Data from the memory 12 is presented to a series of NC data latches 20, where NC represents the number of columns displayed by the standard LCD display unit. Coupled to the set of data latches 20 is a set of shift registers 22, which also receives signals from the control logic 16. The set of shift registers 22 is NR bits wide, where NR indicates the number of rows in the standard LCD display unit.

Output from the data latches 20 is fed to a column driver circuit 24, and output from the shift registers 22 is fed to a row driver circuit 26. The row driver circuit 26 also receives a signal from the control logic 16. There are NC separate column drivers in the column driver circuit 24 and NR separate row drivers in the row driver circuit 26.

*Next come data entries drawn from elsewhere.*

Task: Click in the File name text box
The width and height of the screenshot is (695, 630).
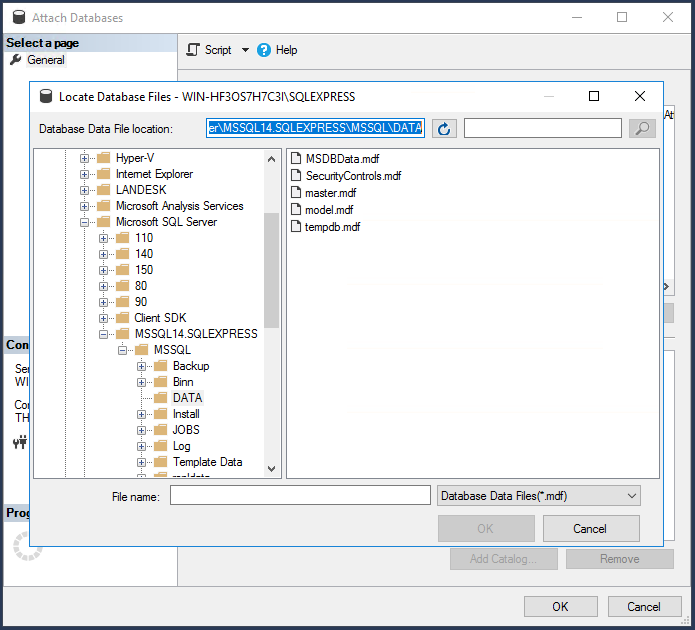Action: (x=300, y=495)
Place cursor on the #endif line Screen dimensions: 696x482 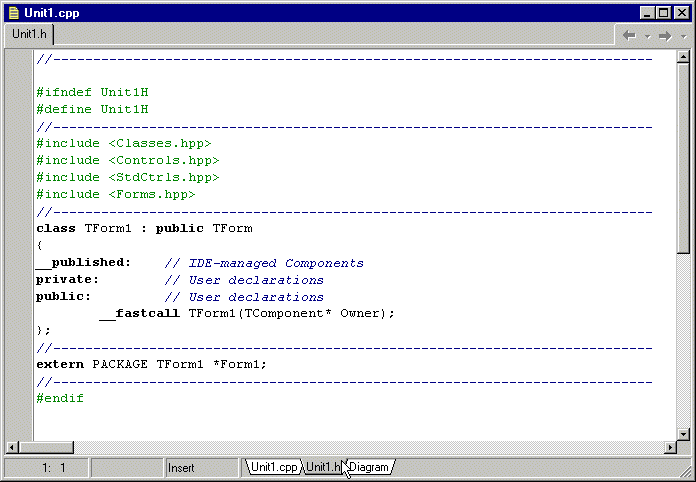pos(60,398)
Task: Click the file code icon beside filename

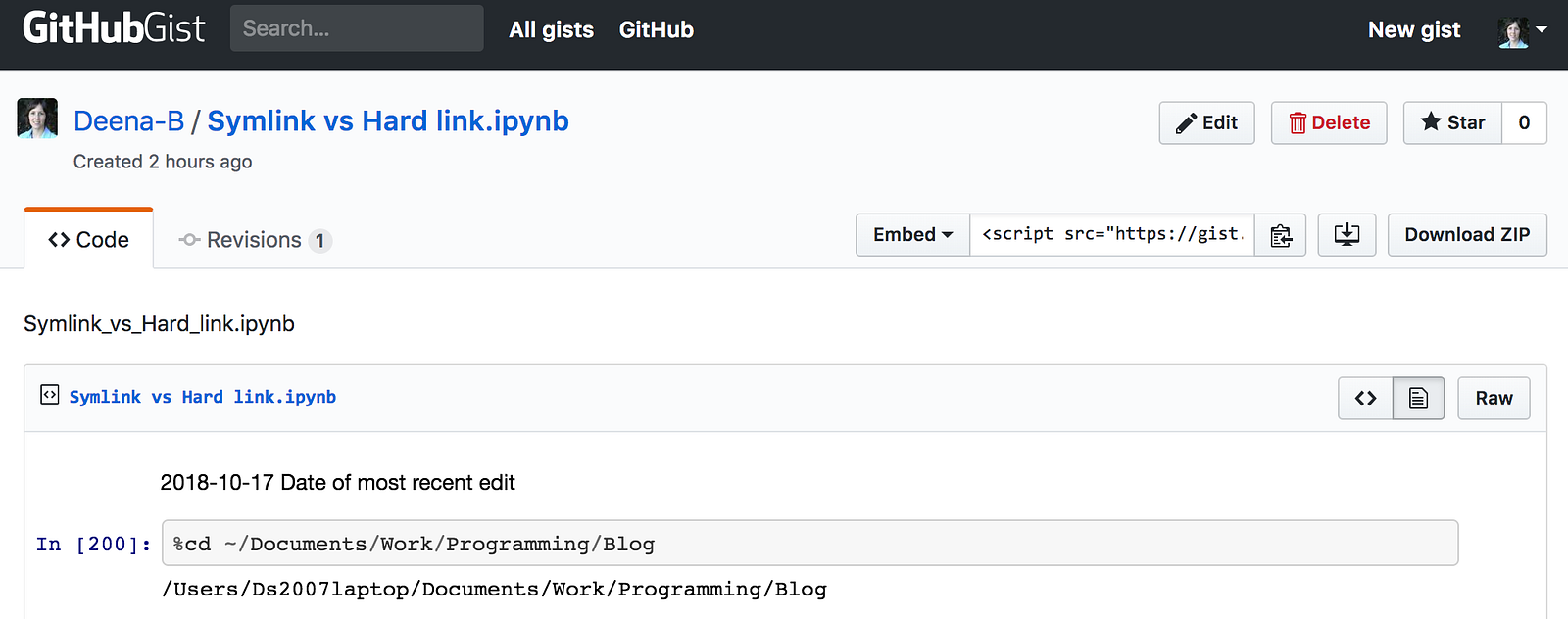Action: point(49,395)
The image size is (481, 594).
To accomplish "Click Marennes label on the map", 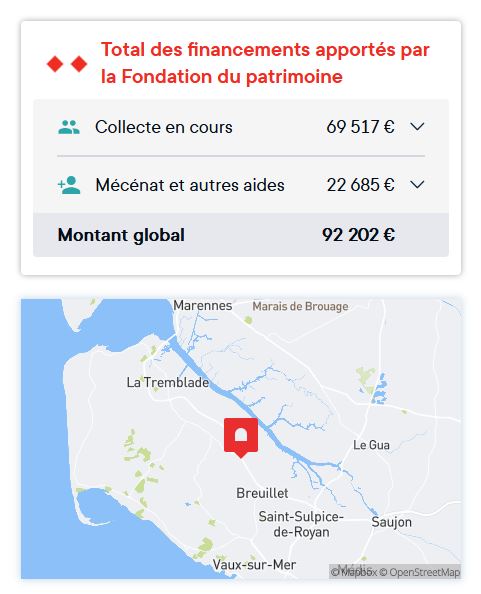I will tap(203, 305).
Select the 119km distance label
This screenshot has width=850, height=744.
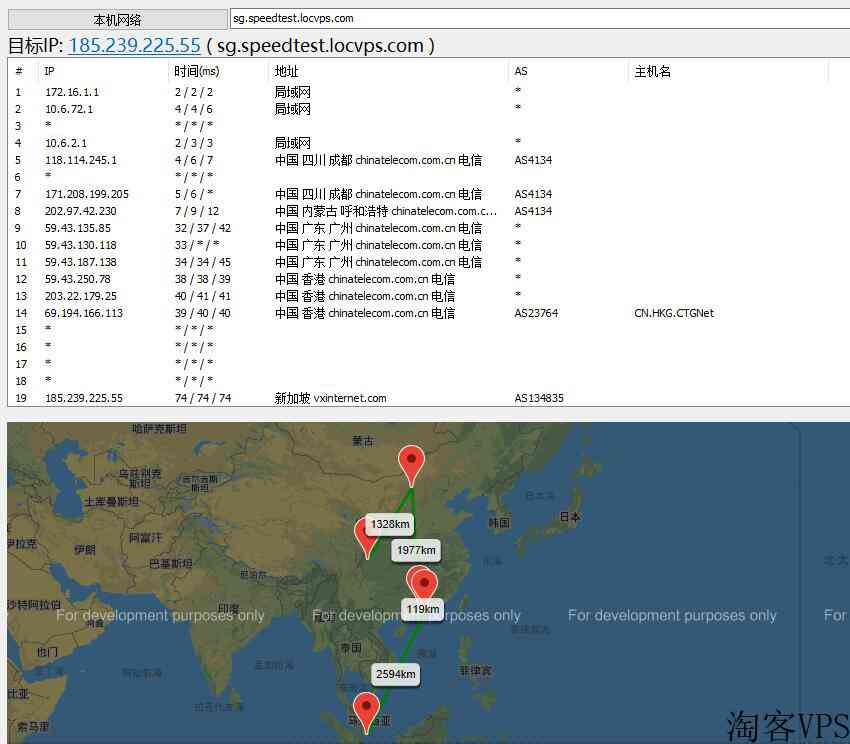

The column outputs from the column driver 24 and the row outputs from the row driver circuit 26 are sent to an LCD display unit 30 for display. These column and row outputs are the interface between the LCD 10 and the LCD display unit 30.

Shown in FIG. 3 is a graphical representation of the column driver circuit 24 and the row driver circuit 26. The row driver circuit 26 is shown at the top of the figure, while the column driver circuit 24 is shown at the bottom of the figure. A representation of the memory 12 resides in the middle portion of FIG. 3. The LDC display unit 30 has hundreds or thousands of dots, each dot energized or not depending on data located at a junction of one of the NR lines (rows) and one of the NC bits (columns).

Sometimes the size of the memory is determined by the maximum column size needed and the maximum number of rows needed. Occasionally, the user was forced to modify the size of the memory by the number of contact pads that were available on the chip, oftentimes leaving portions of the memory unused.

In many prior LCD controllers a feature is present that enables a programmable multiplex ratio in order to address many different LCD display types. Multiplex ratio modification affects the LCD controllers in several ways.

First, modifying the multiplex ratio requires that the voltage levels be adapted in order to guarantee optimum optical contrast at the minimum energy absorption. This reduces the overall power requirements of the LCD controllers because the voltage can be optimized so that a minimum of less energy is absorbed by the LCD display screen.

Second, the number of voltage pulses generated during the time of one frame, which is the time period needed to completely refresh all of the display rows, must be adapted accordingly. This preserves a quality image displayed on the LCD display.

Third, the time slice devoted to a single row increases linearly with the multiplex ratio reduction, and in an opposite way, decreases linearly with an increase in the multiplex ratio. This can be seen in reference to FIG. 1.

Fourth, if the multiplex ratio is reduced, fewer rows of the LCD display are used (also seen in FIG. 1) and the memory used to support more rows than are being used becomes partially unused.

The last point is measured by a relationship comparing memory that is used to a total amount of available memory:
(used memory)/(available memory)  (1)

As the multiplex ratio decreases, the amount of memory that is unused increases. Therefore, the above relation is reduced.

Alternatively, applications are sometimes required to combine a small number of rows (low multiplexing factor), thereby creating a large number of columns.

Prior LCD controllers, in an effort to provide flexibility for several multiplexing options, provided an amount of memory that is as large or larger than would be necessary for driving the display in any possible row/column configuration.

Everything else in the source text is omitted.